The Homeland project seeks out the connections between young people from the northern Republic of Moldova and their surrounding scenery. One third of Moldova's population has emigrated, and the number of young citizens leaving only increases each year. Thus, Maria Guțu's project is a poetic quest for roots, for

a home whose meaning always changes, even in the understanding of children.



Place to Disappear

In late 2016 I began to explore areas near me. One kilometre from my home there is a village founded in the 19th century by a group of Poles led by Michał Wojewódzki. Its name has changed over time from Dușmanii Mici to Elizavetovca, and since 1911 it is known as Stârcea. It lies in Glodeni County, in the north of the Republic of Moldova. Here I made friends with a group of children who started to lead me on tours around the village, from deserted houses full of dust with religious icons on the floor to the village church, still considered a tourist attraction, and also serving as the village’s only public building. What impressed me the most was the lake, isolated from the rest of the village and, in that season, completely covered with a thick sheet of ice, just right for skating. Around the lake, the scenery was reminiscent of Kerouac’s novels: a small blue cabin – former food store, now someone’s home – with its annexes, dogs, cattle and many unidentified objects, a chaos harmoniously nestled in nature. Here I met Victor, a fisherman, and Gheorghe, a farmer. We went out walking with the dogs, then woodcutting, and I listened to their stories about ice fishing. Gheorghe is 25 and lives here. He came to work in Stârcea a few years ago, when the farm had a different owner. He had planned to stay for a year or two, then go work in Russia. But he never left. Some of the lake’s rare visitors are fishermen who come every two or three days. Sparsely populated in winter, the lake is a space into which you can dissolve and disappear at will.



Collages

I started to make collages as a way of playing,” says Moldovan photographer Maria Guțu. “For me, collages are like photos created without a camera.Indeed, Guțu says, she partly started making collages out of frustration that she didn’t own a camera four years ago. Since 2016, she has focused on documentary photography, but she might return to the art of collage-making now that the coronavirus pandemic is temporarily isolating us into our homes. “They are like meditation.”

Guțu’s collages include both conceptual, repetitive elements and social critique, as well as an interest

in existential and psychological truths.Many use vintage Soviet and German magazines found in second-hand bookshops and flea markets. Guțu says she became fascinated by the idealised socialist world these publications depicted, a place she only knew from her older relatives’ nostalgic memories. Yet Guțu’s collages also resist glamourising the past.

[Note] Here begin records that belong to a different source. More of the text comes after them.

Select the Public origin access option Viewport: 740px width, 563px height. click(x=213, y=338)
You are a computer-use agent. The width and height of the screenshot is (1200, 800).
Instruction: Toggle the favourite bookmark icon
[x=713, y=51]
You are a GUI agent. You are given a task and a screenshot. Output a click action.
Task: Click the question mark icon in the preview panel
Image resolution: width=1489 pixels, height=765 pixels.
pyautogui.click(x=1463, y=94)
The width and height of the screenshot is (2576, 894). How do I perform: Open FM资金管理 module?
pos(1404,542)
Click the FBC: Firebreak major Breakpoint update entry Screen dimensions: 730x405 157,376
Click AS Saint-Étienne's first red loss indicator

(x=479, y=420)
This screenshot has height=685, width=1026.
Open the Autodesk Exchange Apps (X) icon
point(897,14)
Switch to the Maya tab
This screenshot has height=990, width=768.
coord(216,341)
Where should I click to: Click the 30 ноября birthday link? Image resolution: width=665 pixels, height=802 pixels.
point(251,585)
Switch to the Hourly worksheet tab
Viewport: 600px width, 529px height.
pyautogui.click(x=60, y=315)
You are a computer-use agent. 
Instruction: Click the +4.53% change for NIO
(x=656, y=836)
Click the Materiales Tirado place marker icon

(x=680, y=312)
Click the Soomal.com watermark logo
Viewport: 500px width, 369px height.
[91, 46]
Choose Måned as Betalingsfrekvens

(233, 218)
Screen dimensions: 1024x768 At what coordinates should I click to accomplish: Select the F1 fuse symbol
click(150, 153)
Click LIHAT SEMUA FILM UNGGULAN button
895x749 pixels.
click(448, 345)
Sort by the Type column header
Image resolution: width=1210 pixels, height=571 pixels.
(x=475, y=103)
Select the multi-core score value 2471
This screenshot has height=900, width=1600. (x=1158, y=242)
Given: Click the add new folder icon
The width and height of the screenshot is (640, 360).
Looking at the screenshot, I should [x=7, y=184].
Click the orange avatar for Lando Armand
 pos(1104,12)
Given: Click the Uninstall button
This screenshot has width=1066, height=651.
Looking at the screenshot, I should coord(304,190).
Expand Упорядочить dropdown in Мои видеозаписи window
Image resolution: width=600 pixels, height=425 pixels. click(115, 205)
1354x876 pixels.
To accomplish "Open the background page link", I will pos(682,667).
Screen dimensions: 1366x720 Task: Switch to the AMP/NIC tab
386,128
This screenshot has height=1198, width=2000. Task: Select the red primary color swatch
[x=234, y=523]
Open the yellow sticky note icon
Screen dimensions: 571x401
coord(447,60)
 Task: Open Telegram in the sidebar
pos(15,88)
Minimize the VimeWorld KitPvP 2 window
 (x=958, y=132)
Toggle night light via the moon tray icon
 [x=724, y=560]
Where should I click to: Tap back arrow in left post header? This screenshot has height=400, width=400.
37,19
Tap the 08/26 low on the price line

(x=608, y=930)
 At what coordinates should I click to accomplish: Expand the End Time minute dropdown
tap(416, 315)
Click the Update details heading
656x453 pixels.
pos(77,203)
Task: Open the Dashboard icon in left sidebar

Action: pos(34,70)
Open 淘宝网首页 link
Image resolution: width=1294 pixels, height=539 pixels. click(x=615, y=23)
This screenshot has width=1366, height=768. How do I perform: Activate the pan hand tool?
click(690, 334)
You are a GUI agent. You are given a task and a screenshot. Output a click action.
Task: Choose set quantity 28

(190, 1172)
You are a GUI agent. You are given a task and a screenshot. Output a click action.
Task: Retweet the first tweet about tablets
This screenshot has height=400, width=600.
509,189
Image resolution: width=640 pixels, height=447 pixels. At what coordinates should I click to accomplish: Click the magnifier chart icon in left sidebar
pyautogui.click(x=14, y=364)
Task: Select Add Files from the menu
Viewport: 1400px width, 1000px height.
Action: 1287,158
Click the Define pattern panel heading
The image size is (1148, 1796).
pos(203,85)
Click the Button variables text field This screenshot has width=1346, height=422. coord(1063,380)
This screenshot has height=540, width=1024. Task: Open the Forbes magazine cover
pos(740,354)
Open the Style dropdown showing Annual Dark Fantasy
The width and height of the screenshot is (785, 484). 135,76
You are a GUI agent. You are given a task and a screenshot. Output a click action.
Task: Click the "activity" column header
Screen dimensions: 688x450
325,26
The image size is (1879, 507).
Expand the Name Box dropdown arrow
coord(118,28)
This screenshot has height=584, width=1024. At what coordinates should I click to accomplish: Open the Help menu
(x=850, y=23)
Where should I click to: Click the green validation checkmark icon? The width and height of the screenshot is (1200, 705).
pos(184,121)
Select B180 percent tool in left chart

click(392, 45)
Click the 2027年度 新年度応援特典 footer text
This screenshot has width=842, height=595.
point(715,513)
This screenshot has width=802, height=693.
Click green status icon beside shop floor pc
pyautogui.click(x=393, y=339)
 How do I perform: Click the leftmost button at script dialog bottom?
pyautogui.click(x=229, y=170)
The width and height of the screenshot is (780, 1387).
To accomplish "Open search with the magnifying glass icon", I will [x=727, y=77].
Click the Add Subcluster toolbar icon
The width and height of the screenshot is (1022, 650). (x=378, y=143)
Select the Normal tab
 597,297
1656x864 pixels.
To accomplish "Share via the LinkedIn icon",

On the contrary, while some works place alienated human being

in their different environments — from domineering socialist modernist blocks of flats and busy construction sites to sparse rural gardens and beautiful nature — others directly engage with the multiple gazes over, and facets of, the female body and experience. This wide range of themes and eras depicted in the artworks creates fresh ways of remembering the past, and thinking the present.